Rien qu’Acxiom dispose des profils détaillés de 2.2 milliards de personnes dont il tire une recette de près d’1 milliard de $. Les data brokers, une face pas si cachée du web, mais clairement méconnue:
Les données utilisateurs contiennent parfois « plusieurs milliers de ligne : âge, sexe, taille, poids, statut marital, religion, niveau d’éducation, problèmes de santé, habitudes de consommation, tendances politiques, appartenance ethnique, centres d’intérêt, adresse, montant des crédits… » (dossier Canard Enchaîné).
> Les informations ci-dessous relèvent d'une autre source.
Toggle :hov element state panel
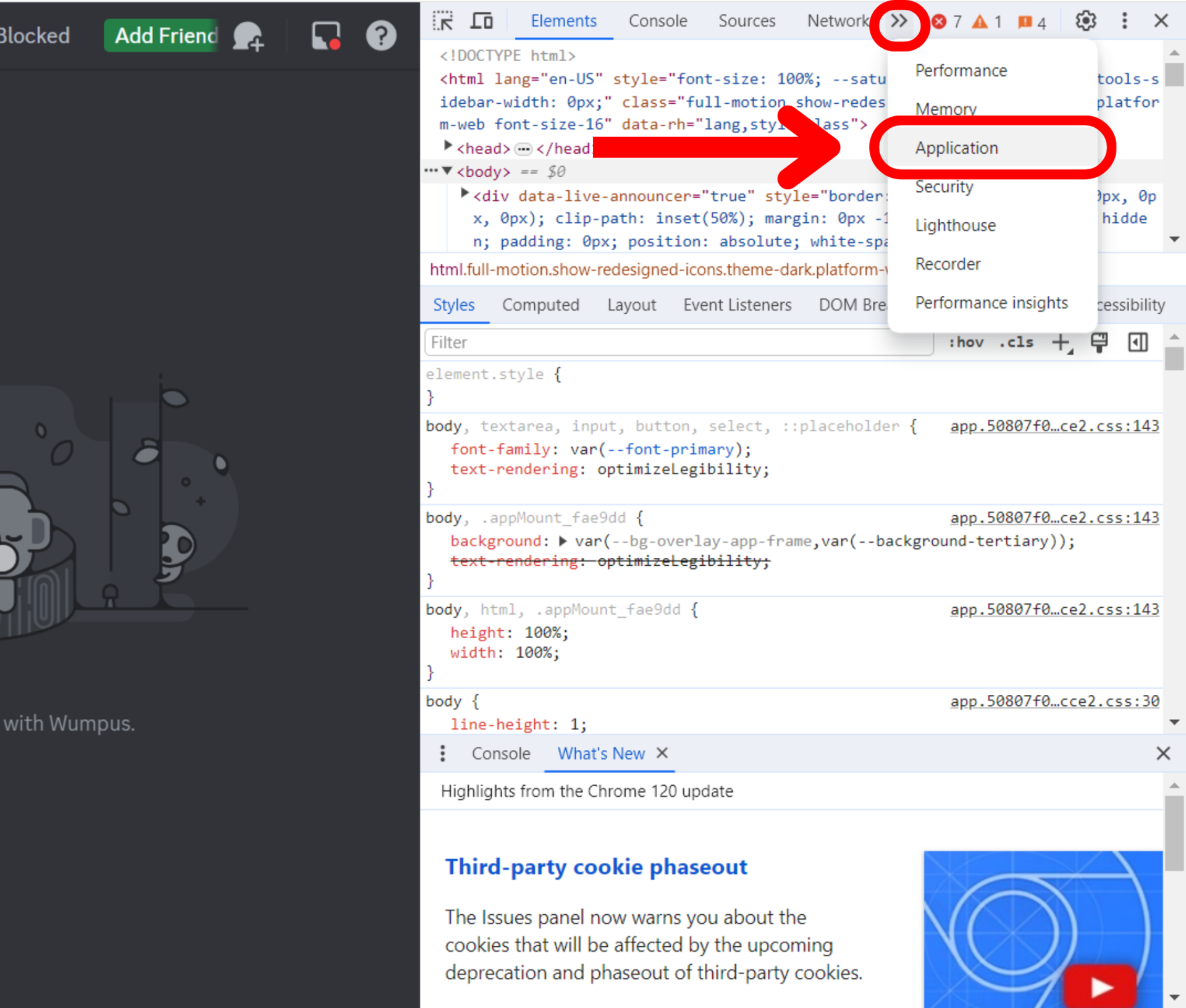This screenshot has height=1008, width=1186. (x=966, y=342)
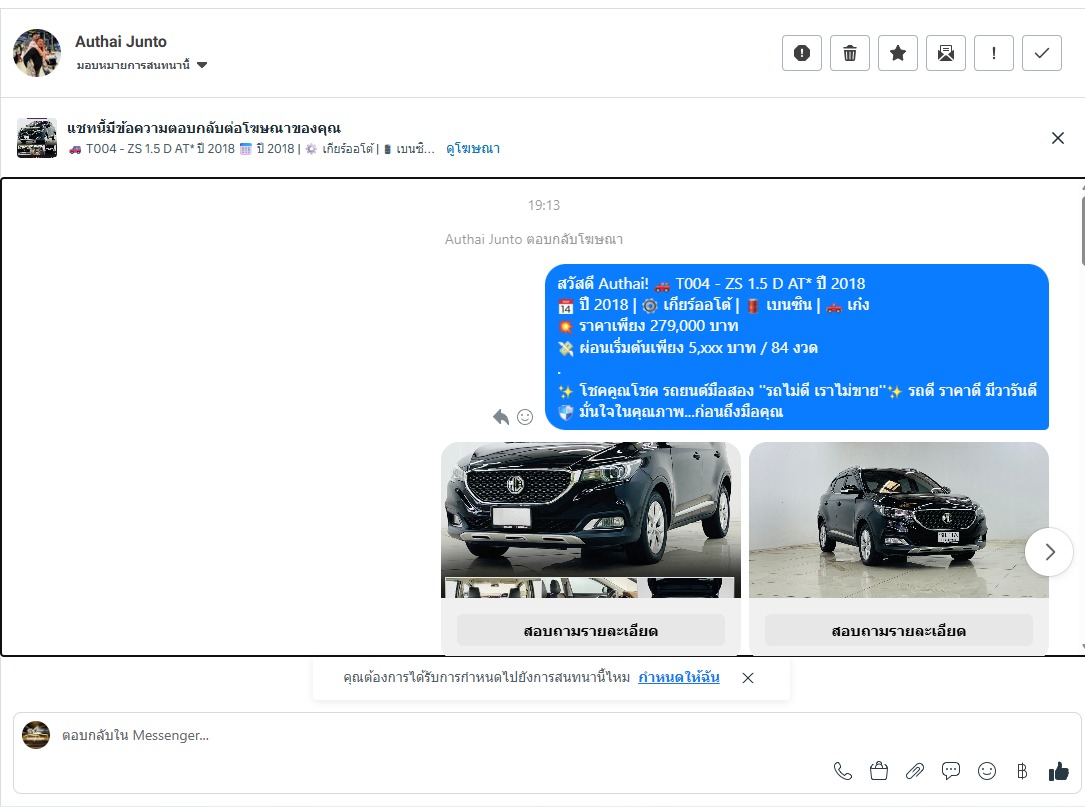Image resolution: width=1085 pixels, height=807 pixels.
Task: Send a thumbs-up like
Action: click(x=1058, y=771)
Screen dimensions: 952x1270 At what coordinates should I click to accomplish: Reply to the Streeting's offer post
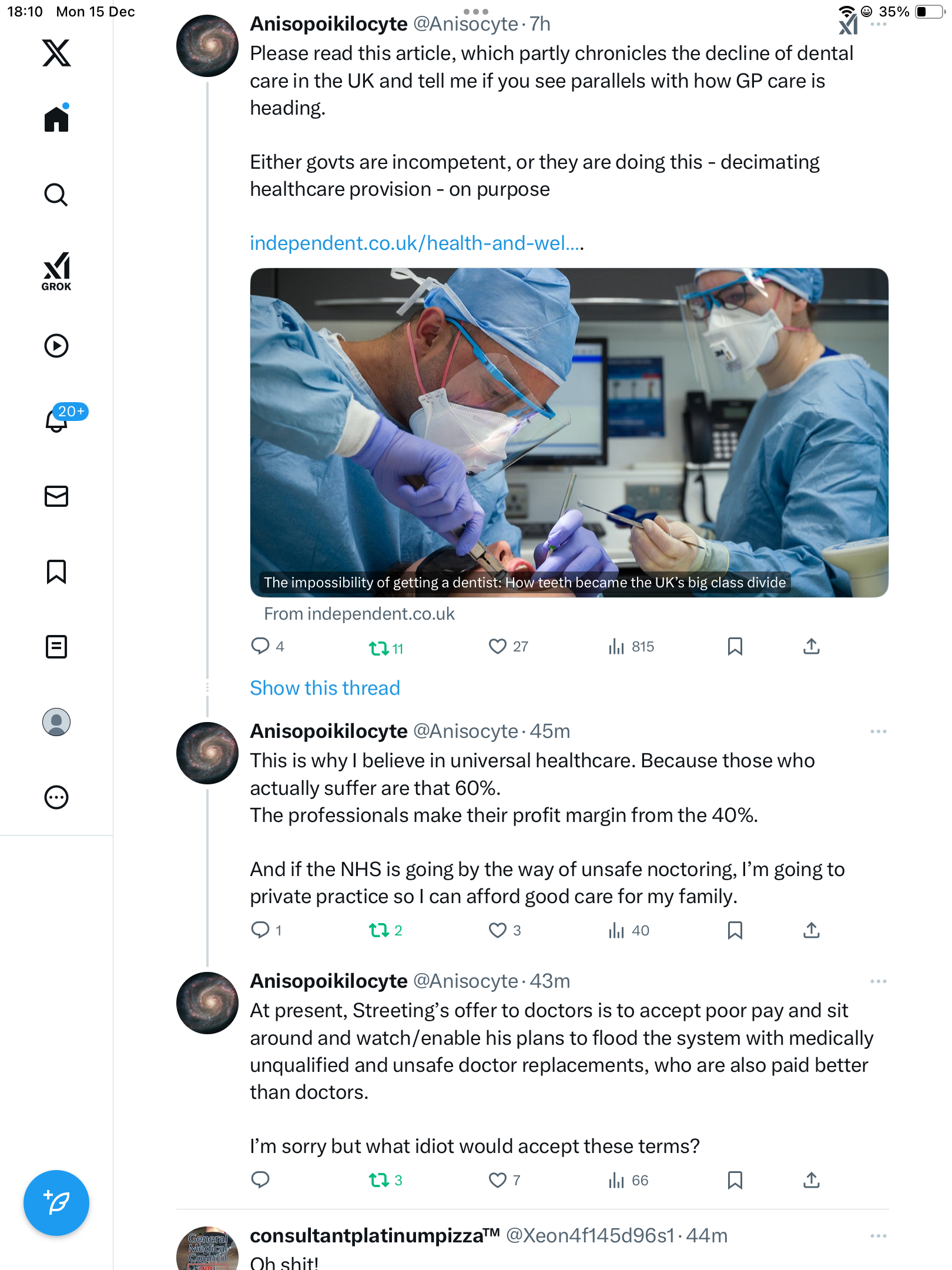point(260,1179)
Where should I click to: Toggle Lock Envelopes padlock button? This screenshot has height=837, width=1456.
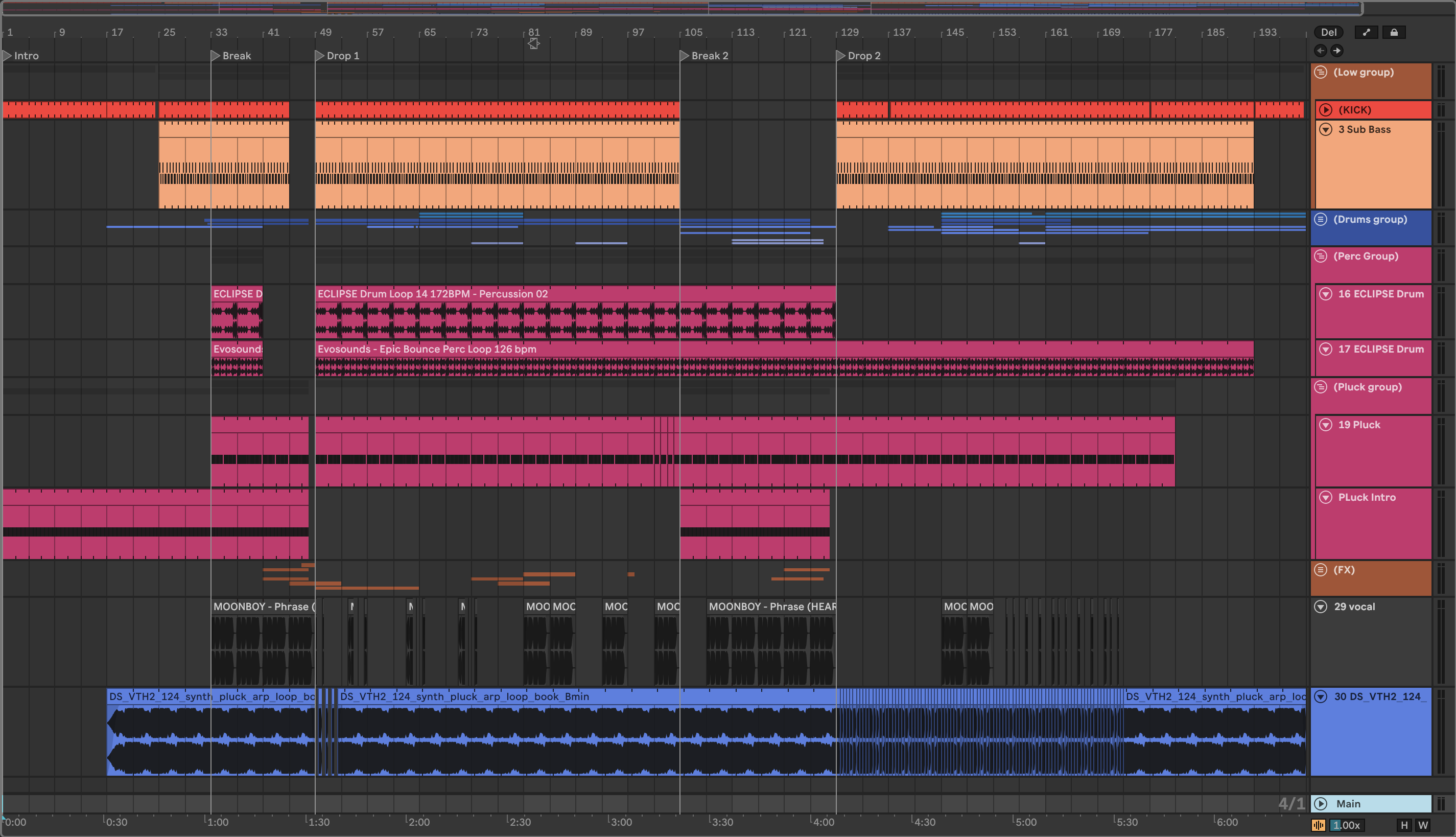coord(1393,32)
Je ne parle (et divague) ici que de quelques méthodes que j’applique à moi-même et qui selon moi représentent des principes simples à mettre en place et respecter pour ne pas se laisser trop envahir par l’overdose de notifications, documents et données que nous faisons avaler à nos esprits et machines chaque jour. Quant aux outils utilisés, s’il est préférable de se tourner vers des solutions open source et respectueuses de la vie privée, j’ai conscience d’être plein de contradictions et qu’il est parfois difficile d’effectuer une totale déGAFAmisation de ses environnements. Toutefois voilà un peu de discipline, de bon sens, de réflexion avant de diffuser ses données n’importe où, qui sont à la portée de chacun :-)
Bonus — aller plus loin
Plusieurs des illustrations et citations utilisées ici proviennent de l’excellent supplément d’octobre 2018 du Canard Enchaîné, commandable en ligne si vous l’avez raté. 120 pages d’information captivante pour qui aime le sujet, de la face cachée de la collecte des données au puissant lobbying des GAFAM auprès des institutions européennes, en passant par les accords malins de Microsoft avec l’Education Nationale ou de Facebook avec Pôle Emploi et les logiciels d’analyse comportementale accompagnant les caméras de vidéosurveillance urbaine. Ci-après un patchwork (fait sur Inkscape, alternative libre à Adobe Illustrator, bien sûr!) des quelques dessins que j’avais mis de côté pour cet article et dont je ne me suis pas servi:
Enfin, prendre le temps de se laisser compter l’histoire de la vie (plus très) privée de Bob et Carole, “deux jeunes gens qui vous ressemblent. Une aventure, une tromperie, un secret inavouable, voici le synopsys parfait d’un Harlequin pour jeunes filles en fleur. Et pourtant, dès lors que l’eau de rose est diluée dans un océan commercial, l’intimité de nos protagonistes n’est plus qu’une information à vendre”. Datant du festival Pas Sage En Seine 2014, cette conférence est toujours fichtrement d’actualité et illustre parfaitement l’envergure et l’impact des données numériques sur les faces les intimes de nos vies.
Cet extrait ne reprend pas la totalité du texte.